Indeed I have. Thanks for the clarification. :slight_smile:

thank you, i will contact korli

1 Like

yes, i want to contribute to Haiku. however, they mentioned in the project idea (kexec) so i wanna try it.

I understand the concern about firmware initialized hardware state and driver stability.

My goal is mostly educational and architectural exploration. If this feature isn’t aligned with Haiku’s direction, I’d appreciate guidance on other kernel level work where I can contribute.

Thank you

1 Like

You can work on kexec like support. It wouldn’t be in the ideas page if it wasn’t something we wanted :slight_smile:

1 Like

Ahoy @pavan!..

Welcome to Haikuland ! :cowboy_hat_face:

Have a good journey with coding to/with Haiku !..

Gambare, gambare ! :+1:

1 Like

There will always be people unhappy with one or another feature. I assume korli suggested this idea because he identified a need for it in his own workflow, or maybe he has later plans for it. He can surely work with you to refine the idea and explain what he wants to use it for.

Arigatou gozaimasu!

i approached korli, suggested github link about kexec to understand, so i’m working on that.

Hi Everyone,
Thanks for your support during GSoC application process.
I realize that i didn’t have valuable contributions to HAIKU before applying, which likely affected my chances.
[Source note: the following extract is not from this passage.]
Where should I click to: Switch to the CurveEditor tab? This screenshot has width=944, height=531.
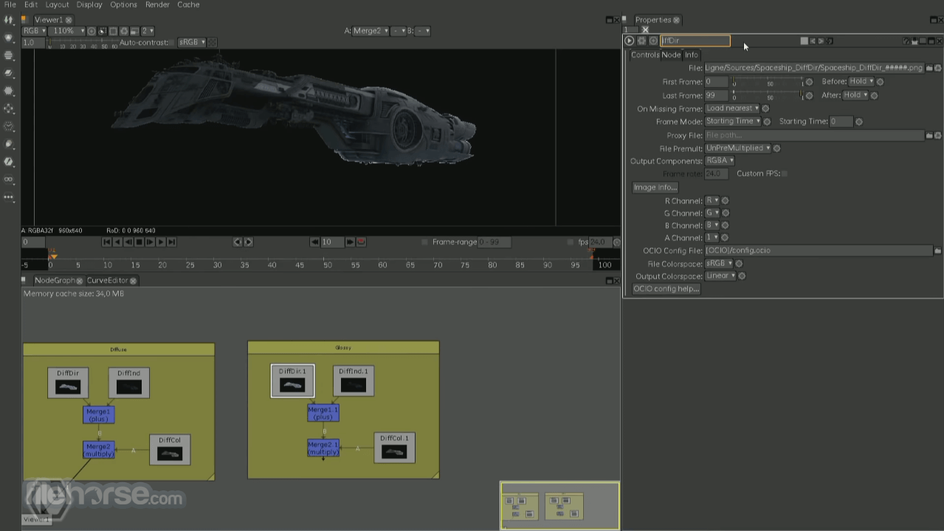107,281
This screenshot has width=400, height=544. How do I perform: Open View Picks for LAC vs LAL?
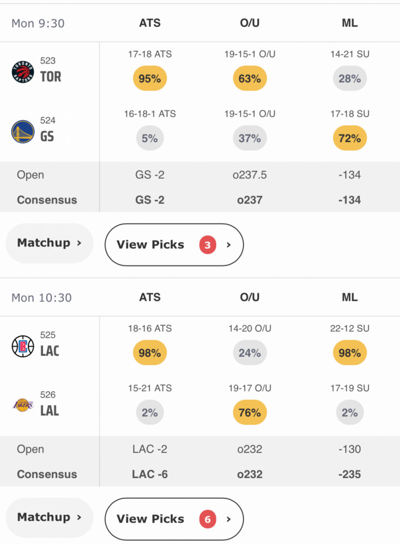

I’m planning to continue contributing over the coming months and build strong technical skills.

if you have any advice, I’d really appreciate.

Thanks again for your support!

7 Likes

Hello,

Yes, as you mention, the GSoC application process requires submitting at least one change to the code on Gerrit, which, as far as I can see, you have not done. You are of course welcome to continue participating in Haiku and starting to make some changes. Then you can be ready for next year.

This happened to me as well: my first GSoC application in 2008 was rejected. But I kept working on Haiku anyway, and applied again in 2009, with a little more experience, a better project idea, and some patches already merged. And it worked much better the second time.

Also, maybe kexec is not the easiest subjet to start with. I wouldn’t know where to start myself, not even being familiar with how it works at all on Linux. Maybe outside of GSoC you can start by working on smaller/simpler tasks first, and then take on larger challenges as you get more understanding of the code.

3 Likes

Thanks for sharing your journey and suggestion.